In the present study, however, we found occasional chymase positive mast cells in vascular lesions with intimal fibrosis. This is of interest since the presence of chymase activity is associated with the intimal hyperplasia in balloon injured arteries.4 ,5However, our histological findings did not suggest that mast cell chymase contributed to the formation of neointimal hyperplasia as these mast cells were detected only in the fibrous intima and not in proliferative neointimal lesions. These data raise the possibility that chymase positive mast cells might be implicated in the fibrous changes of the neointima. Furthermore, focal accumulation of chymase positive mast cells was found in the area with interstitial fibrosis and neovascularisation.
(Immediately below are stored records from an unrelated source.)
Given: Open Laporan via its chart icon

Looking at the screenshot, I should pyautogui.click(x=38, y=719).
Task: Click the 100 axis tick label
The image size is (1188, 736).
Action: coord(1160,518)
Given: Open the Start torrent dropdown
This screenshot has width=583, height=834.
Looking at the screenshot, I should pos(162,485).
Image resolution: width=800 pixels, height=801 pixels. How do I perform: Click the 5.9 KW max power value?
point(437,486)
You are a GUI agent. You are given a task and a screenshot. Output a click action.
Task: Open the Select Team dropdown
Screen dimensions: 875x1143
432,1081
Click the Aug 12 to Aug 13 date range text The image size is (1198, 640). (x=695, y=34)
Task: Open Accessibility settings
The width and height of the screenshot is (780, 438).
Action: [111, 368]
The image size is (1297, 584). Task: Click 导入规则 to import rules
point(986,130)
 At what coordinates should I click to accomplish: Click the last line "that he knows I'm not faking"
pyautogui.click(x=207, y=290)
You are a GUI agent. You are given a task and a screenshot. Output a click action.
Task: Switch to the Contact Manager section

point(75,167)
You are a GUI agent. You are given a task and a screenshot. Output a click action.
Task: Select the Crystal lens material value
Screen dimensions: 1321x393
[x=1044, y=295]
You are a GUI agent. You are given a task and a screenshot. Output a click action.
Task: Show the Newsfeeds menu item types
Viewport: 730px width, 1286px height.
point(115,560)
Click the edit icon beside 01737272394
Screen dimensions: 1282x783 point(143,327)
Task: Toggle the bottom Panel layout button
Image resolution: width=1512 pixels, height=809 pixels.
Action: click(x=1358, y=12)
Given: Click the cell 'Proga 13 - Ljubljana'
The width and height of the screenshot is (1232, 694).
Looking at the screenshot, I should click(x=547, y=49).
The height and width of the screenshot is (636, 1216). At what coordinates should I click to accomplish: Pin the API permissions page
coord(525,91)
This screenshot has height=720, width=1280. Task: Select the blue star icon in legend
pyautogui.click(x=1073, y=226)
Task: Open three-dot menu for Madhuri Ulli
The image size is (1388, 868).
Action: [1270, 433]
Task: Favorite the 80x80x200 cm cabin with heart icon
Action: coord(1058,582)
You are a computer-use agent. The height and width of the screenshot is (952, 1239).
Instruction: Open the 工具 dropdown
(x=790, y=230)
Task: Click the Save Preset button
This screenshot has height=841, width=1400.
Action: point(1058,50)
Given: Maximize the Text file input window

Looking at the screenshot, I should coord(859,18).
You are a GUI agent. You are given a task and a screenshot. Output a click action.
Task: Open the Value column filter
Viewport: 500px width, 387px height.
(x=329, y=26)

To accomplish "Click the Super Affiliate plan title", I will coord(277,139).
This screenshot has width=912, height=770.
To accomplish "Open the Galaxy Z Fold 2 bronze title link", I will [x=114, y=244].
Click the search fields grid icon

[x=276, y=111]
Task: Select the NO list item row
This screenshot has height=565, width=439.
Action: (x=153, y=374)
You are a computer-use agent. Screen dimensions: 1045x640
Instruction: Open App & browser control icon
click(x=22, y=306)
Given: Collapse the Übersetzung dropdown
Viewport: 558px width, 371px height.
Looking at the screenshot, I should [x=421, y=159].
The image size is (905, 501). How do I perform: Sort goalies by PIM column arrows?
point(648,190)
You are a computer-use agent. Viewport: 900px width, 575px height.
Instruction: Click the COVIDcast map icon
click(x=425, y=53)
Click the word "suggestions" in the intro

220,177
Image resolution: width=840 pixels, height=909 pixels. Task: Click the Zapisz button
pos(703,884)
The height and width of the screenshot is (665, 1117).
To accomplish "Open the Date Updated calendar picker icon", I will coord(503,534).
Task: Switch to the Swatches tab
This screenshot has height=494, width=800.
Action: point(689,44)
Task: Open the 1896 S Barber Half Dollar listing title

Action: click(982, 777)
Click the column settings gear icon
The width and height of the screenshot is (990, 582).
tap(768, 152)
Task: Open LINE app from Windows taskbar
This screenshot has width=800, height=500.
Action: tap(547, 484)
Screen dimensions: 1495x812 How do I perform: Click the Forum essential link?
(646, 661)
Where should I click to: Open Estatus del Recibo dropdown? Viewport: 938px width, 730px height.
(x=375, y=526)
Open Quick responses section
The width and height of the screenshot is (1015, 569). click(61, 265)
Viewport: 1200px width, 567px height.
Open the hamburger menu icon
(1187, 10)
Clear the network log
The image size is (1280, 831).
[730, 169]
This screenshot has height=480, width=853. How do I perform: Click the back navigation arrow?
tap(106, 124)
These new findings suggest that chymase positive mast cells contribute to the tissue remodelling—that is, focal fibrosis and newly formed microvasculature—found in pulmonary hypertension via the mitogenicity of fibroblasts and the angiogenic activity, as well as proteolysis induced by the various mediators released from mast cells, as reported in pulmonary fibrosis and angiogenic lesions such as tumour invasion.9 ,10
In summary, our preliminary results suggest that chymase positive mast cells may contribute to tissue remodelling accompanied by fibrotic changes in primary pulmonary hypertension, rather than to the increase in vascular tone or formation of neointimal hyperplasia in pulmonary vessels. Future studies using the present method in a larger number of cases are required to elucidate further the role of mast cells in pulmonary hypertension.